Fact: The language spoken can vary from Spanish to Portuguese, Haitian, Creole, Mayan languages, and more.
Hispanic/Latino/Latinx people are not identifiable by a single narrative. There are some vital statistics to provide insight into why it is essential to seek to understand this group.
- The US Hispanic population reached 60.6 million, the largest single minority group, in 2019.
- The U.S. Census Bureau estimates that by 2060, Hispanics will account for over 28 percent of the entire U.S. population or 119 million people.
- The Hispanic buying power is estimated at 1.7 trillion dollars.
- 71% of Hispanics speak at least some Spanish at home, either primarily or in combination with English.
- The U.S. Census Bureau estimates that from 1996 to 2016, the number of Hispanic students enrolled in schools, colleges and universities in the United States doubled from 8.8 million to 17.9 million. Hispanic students now make up 22.7 percent of all people enrolled in school.
- Over the past 10 years, the number of Hispanic business owners grew 34%, compared to 1% for all business owners in the United States.
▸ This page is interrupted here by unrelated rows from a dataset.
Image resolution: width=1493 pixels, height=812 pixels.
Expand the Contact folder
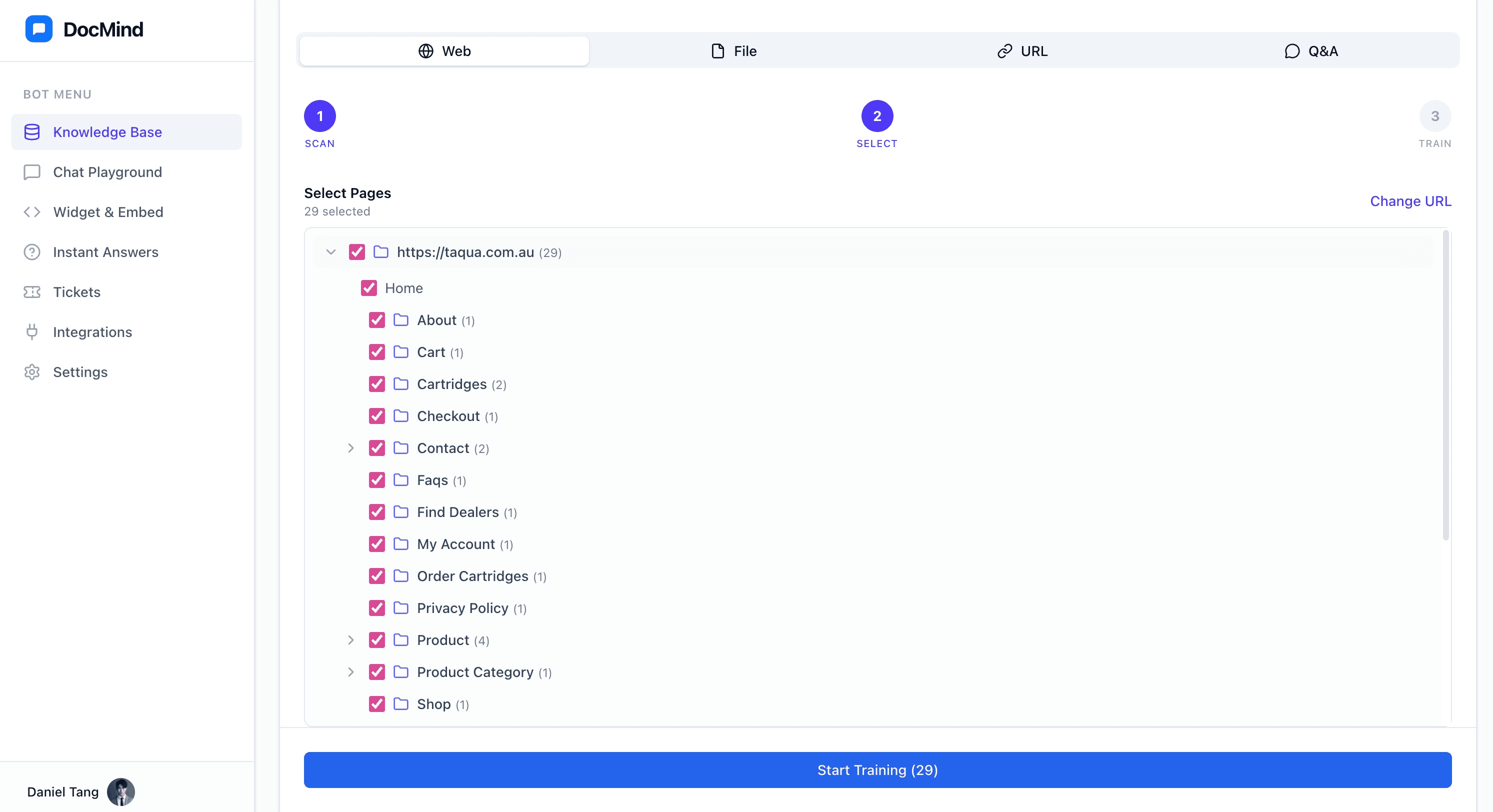point(350,448)
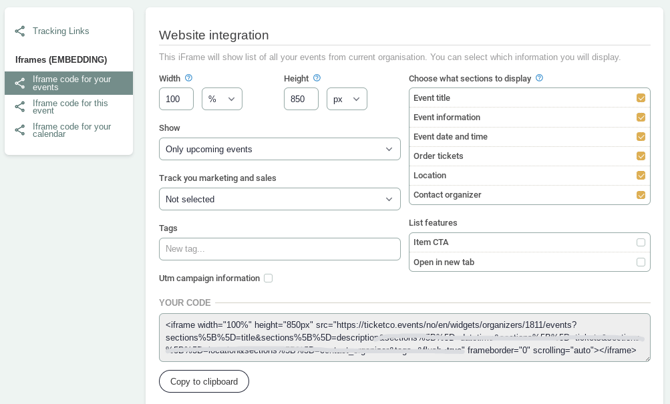Open the height unit px dropdown
670x404 pixels.
click(346, 99)
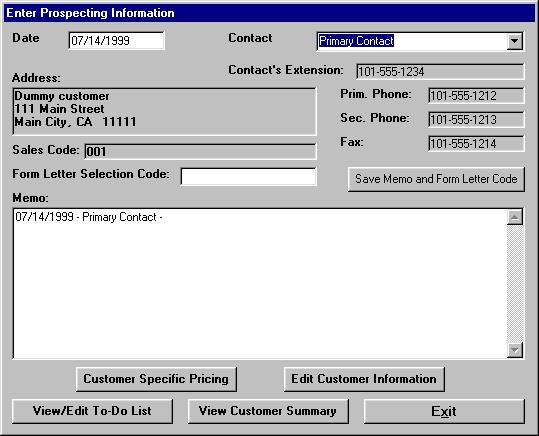Image resolution: width=539 pixels, height=436 pixels.
Task: Click inside the Memo text area
Action: [260, 283]
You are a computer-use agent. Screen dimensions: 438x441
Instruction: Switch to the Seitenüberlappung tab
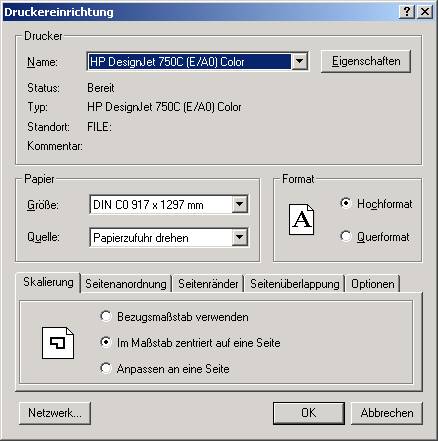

As you can see, Hispanic/Latino/Latinx people are and continue to be an essential segment of your potential customers, suppliers, employees, employers, and competition. Have you created a plan to attract, retain, and promote these people in your organization to build products and services that are inclusive and reflective of the Hispanic/Latino/Latinx experience?
Celebrating the Hispanic/Latino/Latinx Heritage Month is not only about focusing on the outstanding food and colorful culture. Plan on increasing awareness of the Hispanic/Latino/Latinx culture and the contributions of this group to this country and your organization. Invest in Hispanic/Latino/Latinx employee development to put them in places where decisions are being made, and let's celebrate!